The project’s highlights in terms of its unique aspects are the usage of ‘Vastu Shastra’ principles to create the master plan, dividing the entire project space into nine squares — essentially three rows of three squares, each being roughly 100 m by 100 m.

The central square has been left open as a large green space (brahmsthan) which connects visually and physically, the whole set of buildings which are placed along the peripheral squares. In the north-east square, the Director General’s residence has been placed, who shall be the “sanchalak” of the whole campus, the north-east corner being left open as the lawn. The museum building, which is the largest and tallest building in the campus, has been placed on the south side and has its entrance placed centrally with a grand dome and stepped pyramidal crown that captures cosmic energy and showers it inside the building.

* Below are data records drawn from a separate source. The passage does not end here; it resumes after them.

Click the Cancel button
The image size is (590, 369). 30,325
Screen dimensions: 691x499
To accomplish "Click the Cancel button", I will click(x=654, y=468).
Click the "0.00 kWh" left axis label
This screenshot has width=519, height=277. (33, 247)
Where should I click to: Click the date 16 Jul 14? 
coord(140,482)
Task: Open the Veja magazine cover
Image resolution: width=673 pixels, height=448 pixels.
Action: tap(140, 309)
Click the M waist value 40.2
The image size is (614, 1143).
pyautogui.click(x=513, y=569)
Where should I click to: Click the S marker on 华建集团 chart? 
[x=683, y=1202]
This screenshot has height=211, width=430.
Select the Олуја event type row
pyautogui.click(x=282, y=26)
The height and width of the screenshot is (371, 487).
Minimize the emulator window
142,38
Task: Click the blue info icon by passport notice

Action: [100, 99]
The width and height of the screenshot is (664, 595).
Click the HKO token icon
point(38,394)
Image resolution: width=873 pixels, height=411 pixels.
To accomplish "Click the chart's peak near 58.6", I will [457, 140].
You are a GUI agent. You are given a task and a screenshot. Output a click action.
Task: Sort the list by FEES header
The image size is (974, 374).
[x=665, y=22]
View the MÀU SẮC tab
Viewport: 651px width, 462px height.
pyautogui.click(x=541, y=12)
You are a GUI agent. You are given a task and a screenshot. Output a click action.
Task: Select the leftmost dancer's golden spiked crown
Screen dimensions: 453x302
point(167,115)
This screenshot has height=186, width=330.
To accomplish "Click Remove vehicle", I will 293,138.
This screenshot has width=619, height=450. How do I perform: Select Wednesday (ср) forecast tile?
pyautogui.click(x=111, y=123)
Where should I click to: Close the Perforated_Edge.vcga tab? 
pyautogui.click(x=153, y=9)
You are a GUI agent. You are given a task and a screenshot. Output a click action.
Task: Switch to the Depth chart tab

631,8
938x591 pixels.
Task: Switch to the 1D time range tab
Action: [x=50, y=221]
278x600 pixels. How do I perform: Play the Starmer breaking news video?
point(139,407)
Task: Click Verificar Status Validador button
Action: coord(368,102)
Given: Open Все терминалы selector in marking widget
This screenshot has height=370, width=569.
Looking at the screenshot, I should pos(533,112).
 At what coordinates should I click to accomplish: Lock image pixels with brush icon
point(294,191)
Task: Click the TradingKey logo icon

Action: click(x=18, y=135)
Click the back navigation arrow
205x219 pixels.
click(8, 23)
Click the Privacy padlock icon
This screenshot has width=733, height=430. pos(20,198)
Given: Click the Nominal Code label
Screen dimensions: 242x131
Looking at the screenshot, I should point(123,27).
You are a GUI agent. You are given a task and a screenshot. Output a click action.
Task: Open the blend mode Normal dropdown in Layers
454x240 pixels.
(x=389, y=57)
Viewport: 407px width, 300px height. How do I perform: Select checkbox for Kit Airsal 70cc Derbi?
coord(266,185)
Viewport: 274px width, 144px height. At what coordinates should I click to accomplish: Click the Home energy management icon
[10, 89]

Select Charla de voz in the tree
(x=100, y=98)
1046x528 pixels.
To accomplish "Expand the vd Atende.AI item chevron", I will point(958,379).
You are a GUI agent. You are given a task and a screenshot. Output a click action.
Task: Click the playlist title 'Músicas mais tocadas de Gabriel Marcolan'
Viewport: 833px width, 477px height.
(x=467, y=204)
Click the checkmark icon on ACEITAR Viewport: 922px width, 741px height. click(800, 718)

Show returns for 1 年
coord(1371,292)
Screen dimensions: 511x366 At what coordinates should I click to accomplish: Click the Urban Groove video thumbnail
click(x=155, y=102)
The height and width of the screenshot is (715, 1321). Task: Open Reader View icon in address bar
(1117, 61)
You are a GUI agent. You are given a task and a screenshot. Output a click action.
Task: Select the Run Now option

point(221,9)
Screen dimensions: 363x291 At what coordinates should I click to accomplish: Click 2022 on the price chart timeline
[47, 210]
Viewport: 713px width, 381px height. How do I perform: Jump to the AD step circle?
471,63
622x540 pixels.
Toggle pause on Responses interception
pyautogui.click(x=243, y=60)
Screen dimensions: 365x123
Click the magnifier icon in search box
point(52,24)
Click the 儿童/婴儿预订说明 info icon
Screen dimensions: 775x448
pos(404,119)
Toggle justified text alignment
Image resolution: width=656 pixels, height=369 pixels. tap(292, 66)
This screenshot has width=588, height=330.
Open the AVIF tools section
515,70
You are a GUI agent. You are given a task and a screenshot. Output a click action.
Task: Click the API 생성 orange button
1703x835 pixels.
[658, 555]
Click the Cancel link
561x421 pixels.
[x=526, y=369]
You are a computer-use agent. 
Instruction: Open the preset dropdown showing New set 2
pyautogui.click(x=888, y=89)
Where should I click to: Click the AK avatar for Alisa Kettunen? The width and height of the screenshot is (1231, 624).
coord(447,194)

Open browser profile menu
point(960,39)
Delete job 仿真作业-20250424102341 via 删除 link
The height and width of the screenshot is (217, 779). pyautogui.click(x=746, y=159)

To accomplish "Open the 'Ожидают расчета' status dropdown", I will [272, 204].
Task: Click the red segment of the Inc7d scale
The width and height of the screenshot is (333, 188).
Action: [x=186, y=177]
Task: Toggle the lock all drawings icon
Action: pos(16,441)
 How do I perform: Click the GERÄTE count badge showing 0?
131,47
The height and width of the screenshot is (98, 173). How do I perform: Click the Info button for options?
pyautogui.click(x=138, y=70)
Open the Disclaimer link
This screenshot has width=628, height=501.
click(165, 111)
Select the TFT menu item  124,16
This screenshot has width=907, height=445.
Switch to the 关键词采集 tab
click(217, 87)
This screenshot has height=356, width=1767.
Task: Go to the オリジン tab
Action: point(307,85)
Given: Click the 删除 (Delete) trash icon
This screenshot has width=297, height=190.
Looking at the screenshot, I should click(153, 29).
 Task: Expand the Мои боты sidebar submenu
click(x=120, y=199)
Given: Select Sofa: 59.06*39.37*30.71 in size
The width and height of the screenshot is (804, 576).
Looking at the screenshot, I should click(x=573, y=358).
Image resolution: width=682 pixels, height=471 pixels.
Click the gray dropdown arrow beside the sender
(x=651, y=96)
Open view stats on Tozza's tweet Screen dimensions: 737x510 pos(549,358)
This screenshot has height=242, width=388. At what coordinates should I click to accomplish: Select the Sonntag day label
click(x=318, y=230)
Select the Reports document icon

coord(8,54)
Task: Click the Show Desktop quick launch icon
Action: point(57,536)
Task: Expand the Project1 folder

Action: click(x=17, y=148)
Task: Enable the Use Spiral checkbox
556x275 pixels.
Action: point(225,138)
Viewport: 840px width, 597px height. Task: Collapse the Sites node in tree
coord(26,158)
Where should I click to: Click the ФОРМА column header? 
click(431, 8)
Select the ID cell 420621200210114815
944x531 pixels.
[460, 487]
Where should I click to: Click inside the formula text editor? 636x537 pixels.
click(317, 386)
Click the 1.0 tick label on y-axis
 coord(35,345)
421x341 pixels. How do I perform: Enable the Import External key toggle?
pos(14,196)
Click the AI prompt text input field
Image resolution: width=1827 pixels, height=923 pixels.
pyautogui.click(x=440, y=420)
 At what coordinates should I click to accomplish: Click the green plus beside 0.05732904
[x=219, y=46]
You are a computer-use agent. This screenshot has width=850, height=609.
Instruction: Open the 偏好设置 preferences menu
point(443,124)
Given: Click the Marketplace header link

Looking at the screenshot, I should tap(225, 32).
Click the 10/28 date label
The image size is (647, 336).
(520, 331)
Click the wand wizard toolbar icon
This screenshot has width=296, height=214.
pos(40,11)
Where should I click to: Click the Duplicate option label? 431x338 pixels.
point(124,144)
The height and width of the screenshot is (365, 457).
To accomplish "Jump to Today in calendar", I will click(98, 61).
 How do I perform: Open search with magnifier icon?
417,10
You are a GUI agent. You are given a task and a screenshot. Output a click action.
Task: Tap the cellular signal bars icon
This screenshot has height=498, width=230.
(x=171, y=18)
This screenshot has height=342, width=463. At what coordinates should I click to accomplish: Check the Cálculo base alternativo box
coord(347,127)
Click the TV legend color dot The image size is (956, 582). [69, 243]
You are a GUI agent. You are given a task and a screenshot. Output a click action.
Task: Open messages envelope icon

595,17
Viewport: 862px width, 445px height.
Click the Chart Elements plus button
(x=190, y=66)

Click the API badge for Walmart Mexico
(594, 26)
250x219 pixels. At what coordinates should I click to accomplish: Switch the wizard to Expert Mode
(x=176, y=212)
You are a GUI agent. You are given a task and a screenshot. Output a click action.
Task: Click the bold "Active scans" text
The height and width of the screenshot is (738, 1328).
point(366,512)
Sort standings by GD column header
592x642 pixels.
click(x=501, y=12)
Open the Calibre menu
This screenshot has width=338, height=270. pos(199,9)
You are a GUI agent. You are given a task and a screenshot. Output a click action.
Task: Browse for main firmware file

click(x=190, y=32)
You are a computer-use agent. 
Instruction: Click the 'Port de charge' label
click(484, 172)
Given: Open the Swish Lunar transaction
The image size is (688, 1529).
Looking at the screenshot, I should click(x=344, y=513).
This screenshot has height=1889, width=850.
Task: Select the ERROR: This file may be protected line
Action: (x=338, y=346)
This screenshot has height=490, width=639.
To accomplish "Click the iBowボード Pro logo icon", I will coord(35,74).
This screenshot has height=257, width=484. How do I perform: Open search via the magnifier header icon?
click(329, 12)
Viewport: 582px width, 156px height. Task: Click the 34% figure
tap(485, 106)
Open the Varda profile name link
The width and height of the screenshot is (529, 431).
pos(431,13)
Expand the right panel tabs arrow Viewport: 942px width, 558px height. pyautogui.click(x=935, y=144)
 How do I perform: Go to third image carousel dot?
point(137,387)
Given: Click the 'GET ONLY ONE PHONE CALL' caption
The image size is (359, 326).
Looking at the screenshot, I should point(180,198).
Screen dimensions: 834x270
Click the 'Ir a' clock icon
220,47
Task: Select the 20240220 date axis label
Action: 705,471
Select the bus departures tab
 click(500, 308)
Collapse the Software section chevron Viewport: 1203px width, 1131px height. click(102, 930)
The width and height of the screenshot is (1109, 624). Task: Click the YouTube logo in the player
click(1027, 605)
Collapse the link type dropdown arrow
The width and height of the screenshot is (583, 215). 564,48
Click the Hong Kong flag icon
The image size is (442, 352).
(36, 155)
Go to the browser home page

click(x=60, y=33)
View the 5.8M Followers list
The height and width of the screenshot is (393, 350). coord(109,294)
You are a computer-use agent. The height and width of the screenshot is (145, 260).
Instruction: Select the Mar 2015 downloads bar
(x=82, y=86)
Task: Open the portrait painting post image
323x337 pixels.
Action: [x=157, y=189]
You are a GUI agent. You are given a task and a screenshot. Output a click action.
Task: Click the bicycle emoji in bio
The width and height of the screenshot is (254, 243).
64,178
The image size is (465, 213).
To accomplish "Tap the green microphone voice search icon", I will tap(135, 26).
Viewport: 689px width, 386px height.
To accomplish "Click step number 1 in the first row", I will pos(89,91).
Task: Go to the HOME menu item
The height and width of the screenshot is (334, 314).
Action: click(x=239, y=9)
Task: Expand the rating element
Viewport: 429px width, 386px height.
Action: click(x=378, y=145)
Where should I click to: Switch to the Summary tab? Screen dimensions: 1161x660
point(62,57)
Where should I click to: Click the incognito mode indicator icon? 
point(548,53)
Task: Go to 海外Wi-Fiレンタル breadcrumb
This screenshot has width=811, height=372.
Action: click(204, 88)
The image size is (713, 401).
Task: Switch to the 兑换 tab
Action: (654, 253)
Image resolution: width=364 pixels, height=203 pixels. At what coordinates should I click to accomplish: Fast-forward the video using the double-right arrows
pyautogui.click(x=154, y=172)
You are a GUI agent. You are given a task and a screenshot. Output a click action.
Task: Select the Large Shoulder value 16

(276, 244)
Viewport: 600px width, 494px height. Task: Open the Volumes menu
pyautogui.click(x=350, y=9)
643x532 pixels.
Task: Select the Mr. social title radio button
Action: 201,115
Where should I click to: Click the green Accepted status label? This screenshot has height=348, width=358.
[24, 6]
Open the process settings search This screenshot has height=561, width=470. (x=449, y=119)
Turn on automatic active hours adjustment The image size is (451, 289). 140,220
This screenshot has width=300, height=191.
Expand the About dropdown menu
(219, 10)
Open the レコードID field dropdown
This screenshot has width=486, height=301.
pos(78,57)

UNIVERSAL ACCESSIBILITY: The entire campus is pedestrian friendly and all buildings are connected through the vehicle-free central green. The design is cost effective and space efficient to optimise the use of the built environment. All vehicles and parking are limited to the periphery. For future developments, fifty percent of the squares on the west and north are left free and converted into lawns for the time being.

Safety and security in terms of fire safety, structural safety and digital safety have been inbuilt into the design by providing a security hold area at the site entrance to screen and vet visitors and provide entrance passes.The basements are well-lit with skylights and also have space for restoration of artefacts, and a proper zone for archival.A library and visiting researchers’ office has been placed atop the dome and under the pyramid. Its position offers a fabulous vantage point and opens up views of the central open space and large greens in the front of the campus.

 

 

How sustainability has been taken care of in this project?

 

The campus is designed on the principles of green building architecture. It is energy efficient and employs solar energy for common areas and exterior lighting through atriums and skylights. Its water management strategy is based on zero discharge, for which a tertiary STP has been employed to ensure recycling of water for flushing, air-conditioning and horticulture. Rain water harvesting using a lake, the use of double-glazed windows and recycling of waste materials are other green features.

The green campus has also been planted with indigenous trees all along the periphery in two layers — around the peripheral road to create a lot of biomass for generating oxygen. A lake has also been created to capture the run-off water; since the water table is high, this green lines lake with stone pitching would act as a repository.

 

What do you think is the future of design? Is it moving more towards the globalized approach?

“Continuum must win over revolutionary change, much like a modern avatar of the old order.”

The future of design in India should be about capacity up gradation within the uplifting confines of contextual reverence. As architects, we must choose to temper and calibrate the nature and pace of change. Gradual, organic and progressive change that is rooted in reverence to the context, humbly respectful of history and mindful of contemporary aspirations … is called Transformational – This is what architecture should seek to become instead of being disruptive.

 

What are the challenges facing the architecture & design segment in India?

 

Architects play a vital role in the eco-system that helps create new habitats. Globally, the most significant challenge faced by architects and designers is the creation of sustainable cities and habitats that do not diminish ecological balance.

The business/income model of architectural practices in India is based on building anew – which is often done without due thought given to the potential impact on our environment. However, our design processes should be driven by the fact that the quality of our surroundings will directly influence the quality of our lives. Going green is the need of the hour – acting as a catalyst for thought leadership among architecture and design stakeholders, there needs to be a sustainable collective vision that shapes our cities.